The Catholic church is very powerful in Colombia and has recently been taking an active role in negotiating between the government and militant groups for a peaceful solutions to the violence. Medellin was the most violent city a few years ago but has made tremendous progress. Vigilante groups have disarmed and been reinserted into the political process. Treaties have been worked out between street gangs. This process is very dangerous and many leaders of the disarmed groups have been killed. Monsignor Hector Fabio Henao has led the way in these peace and development efforts. He has developed sophisticated techniques for dealing with gangs that could greatly help here in the US. Since our visit, increased death treats forced Monsignor Henao to flee Colombia.

Economic Development:

Colombia has a rich and diverse economy that is rapidly expanding. With this expansion, a large middle class is forming. The country is full of energetic entrepreneurs with small businesses. In even the poorest neighborhoods, people generally have water, sewer, paved streets, electricity, and public transportation. There are still major problems with public education, health care and job opportunities but these problems are being addressed.

New Administration:

President Ernesto Samper took office in August and has made many statements promising reform in human rights. Colombian governments have a long history of breaking promises so most people are very cautious about these promises. Nevertheless, some small progress has been made in the last six months including the government’s first ever statement accepting responsibility for a massacre at El Trujillo and the firing of the military officers involved. In this massacre 107 people were killed including a priest.
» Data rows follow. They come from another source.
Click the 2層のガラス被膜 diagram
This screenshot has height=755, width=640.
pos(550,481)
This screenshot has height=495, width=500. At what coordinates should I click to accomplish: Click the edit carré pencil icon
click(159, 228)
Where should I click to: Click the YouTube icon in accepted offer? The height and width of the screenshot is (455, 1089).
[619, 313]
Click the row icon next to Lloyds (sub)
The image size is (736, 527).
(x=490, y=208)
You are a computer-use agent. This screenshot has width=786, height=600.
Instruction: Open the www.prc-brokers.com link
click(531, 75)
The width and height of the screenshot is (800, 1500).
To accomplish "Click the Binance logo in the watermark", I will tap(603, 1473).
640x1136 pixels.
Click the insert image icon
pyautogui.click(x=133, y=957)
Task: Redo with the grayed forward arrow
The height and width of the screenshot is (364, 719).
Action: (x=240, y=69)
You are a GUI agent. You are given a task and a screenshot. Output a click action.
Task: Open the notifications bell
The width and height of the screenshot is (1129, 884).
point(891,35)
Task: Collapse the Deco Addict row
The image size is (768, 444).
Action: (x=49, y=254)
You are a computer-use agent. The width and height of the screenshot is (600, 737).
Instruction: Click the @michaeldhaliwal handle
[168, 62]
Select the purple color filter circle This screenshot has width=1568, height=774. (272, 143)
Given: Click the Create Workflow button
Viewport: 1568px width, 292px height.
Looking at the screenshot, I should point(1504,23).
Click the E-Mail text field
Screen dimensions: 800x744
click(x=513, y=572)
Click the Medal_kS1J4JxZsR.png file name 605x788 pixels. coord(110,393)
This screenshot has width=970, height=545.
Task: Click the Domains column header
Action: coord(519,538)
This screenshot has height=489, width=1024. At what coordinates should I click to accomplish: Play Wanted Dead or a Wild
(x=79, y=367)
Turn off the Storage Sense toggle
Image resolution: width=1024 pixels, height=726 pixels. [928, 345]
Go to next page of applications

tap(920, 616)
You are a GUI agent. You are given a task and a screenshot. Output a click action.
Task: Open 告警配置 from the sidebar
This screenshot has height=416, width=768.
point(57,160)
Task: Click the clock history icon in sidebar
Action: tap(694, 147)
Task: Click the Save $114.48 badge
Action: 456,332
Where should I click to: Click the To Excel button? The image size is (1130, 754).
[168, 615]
Several people, including Father Gabriel Izquierdo Maldonado of the Jesuit think tank CNEP, thought this was a promising time for a negotiated settlement between the government and the guerrillas. Father Maldonado thought that both sides felt they would be unable to achieve a decisive military victory and that neither side had anything to gain from continuing the war.

The People:

The people here have a strong sense of community. At the same time, they struggle intensely for their independence. Families are very important and communities of families spontaneously generate social programs to help their neighborhoods. We saw countless examples of brave people who were putting their lives on the line to stop oppression.